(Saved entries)
──────────────────────────────

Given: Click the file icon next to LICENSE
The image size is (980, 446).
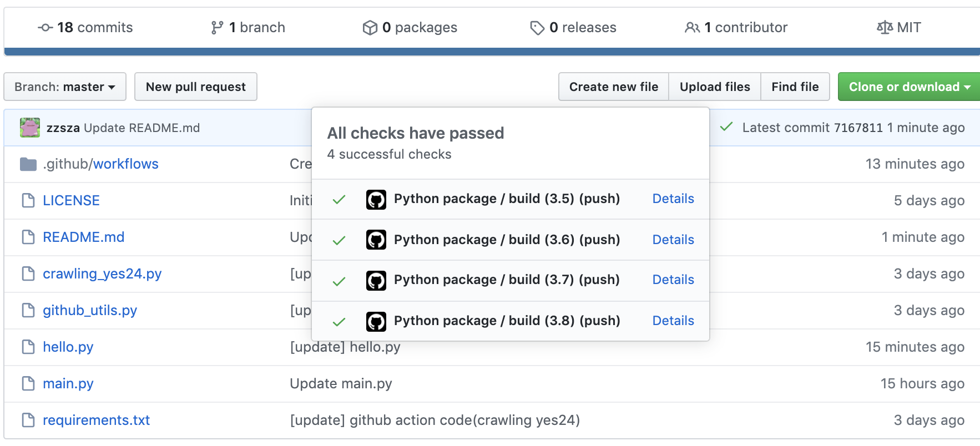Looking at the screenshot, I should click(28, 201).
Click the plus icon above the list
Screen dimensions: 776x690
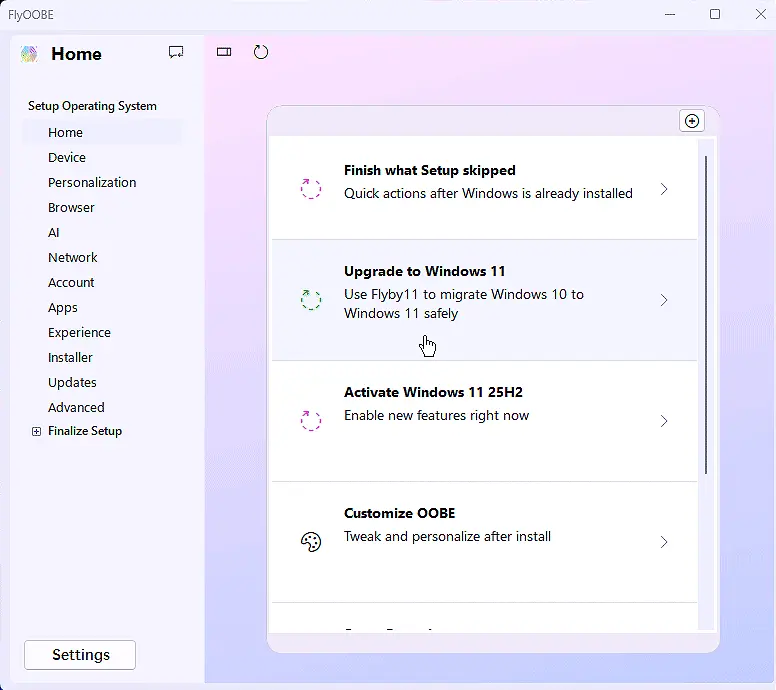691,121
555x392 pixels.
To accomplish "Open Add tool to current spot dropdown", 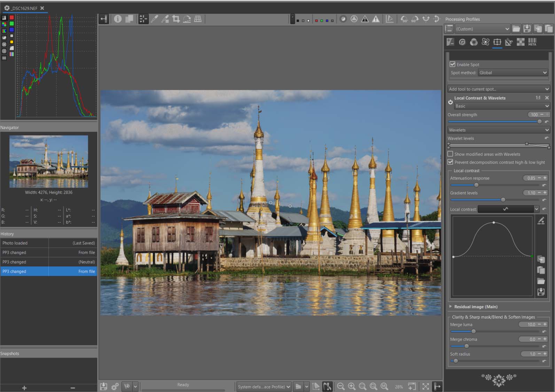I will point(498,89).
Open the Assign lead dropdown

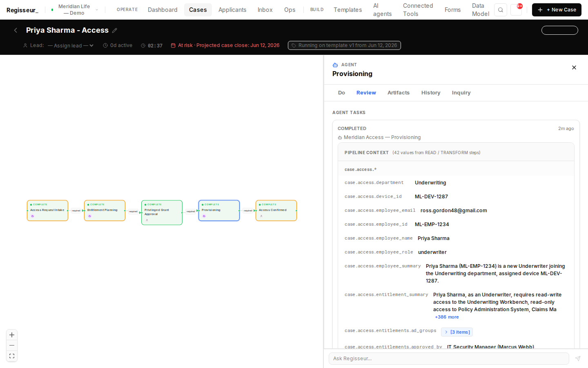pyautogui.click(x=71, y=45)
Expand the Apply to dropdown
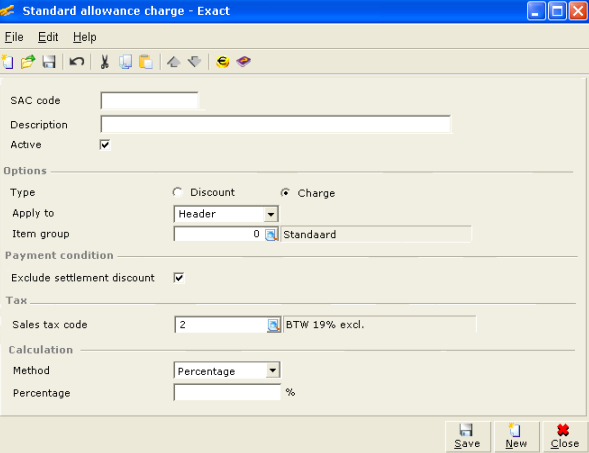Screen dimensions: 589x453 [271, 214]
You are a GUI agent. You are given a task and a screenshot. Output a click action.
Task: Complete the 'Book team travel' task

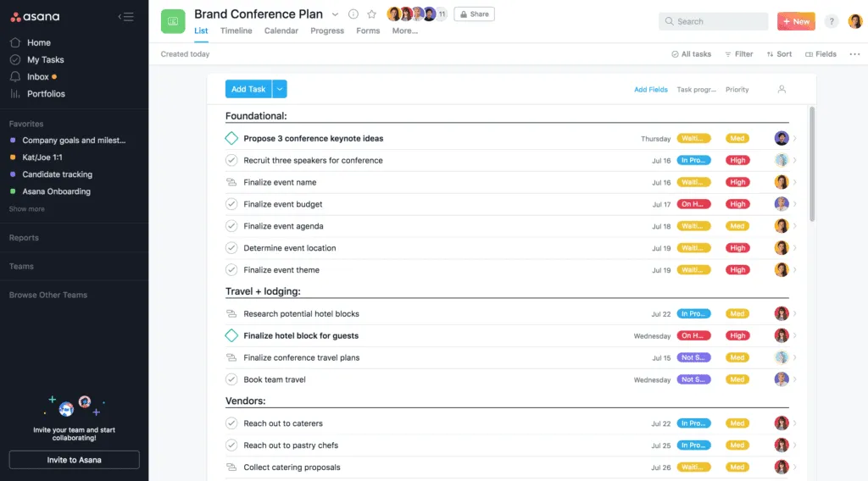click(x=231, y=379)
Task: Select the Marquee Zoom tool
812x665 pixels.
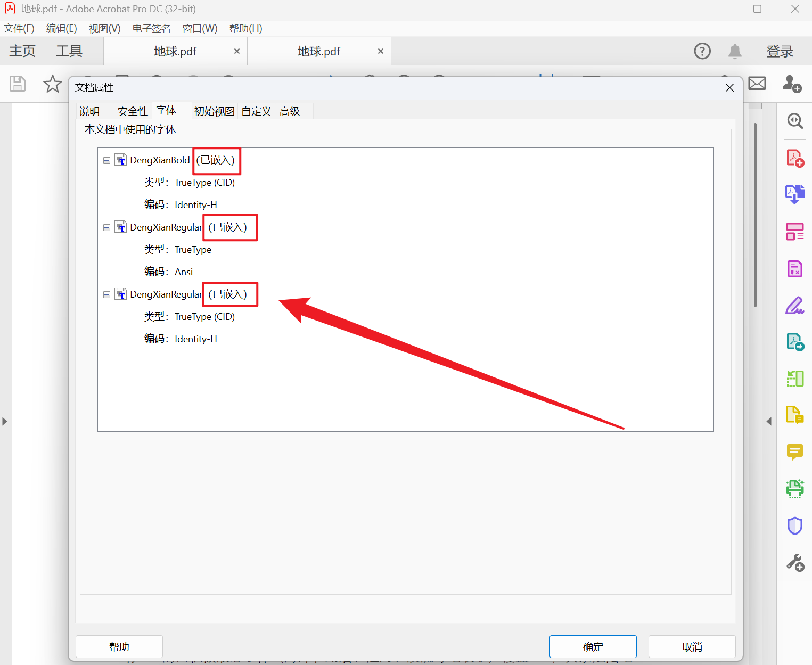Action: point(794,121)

──────────────────────────────

EXERCISE REQUIREMENTS >>
From the entries above, list each line with "icon" in it.

ANSWER SECTION >>
Given: Click the file icon next to LICENSE
Click the plus icon above the list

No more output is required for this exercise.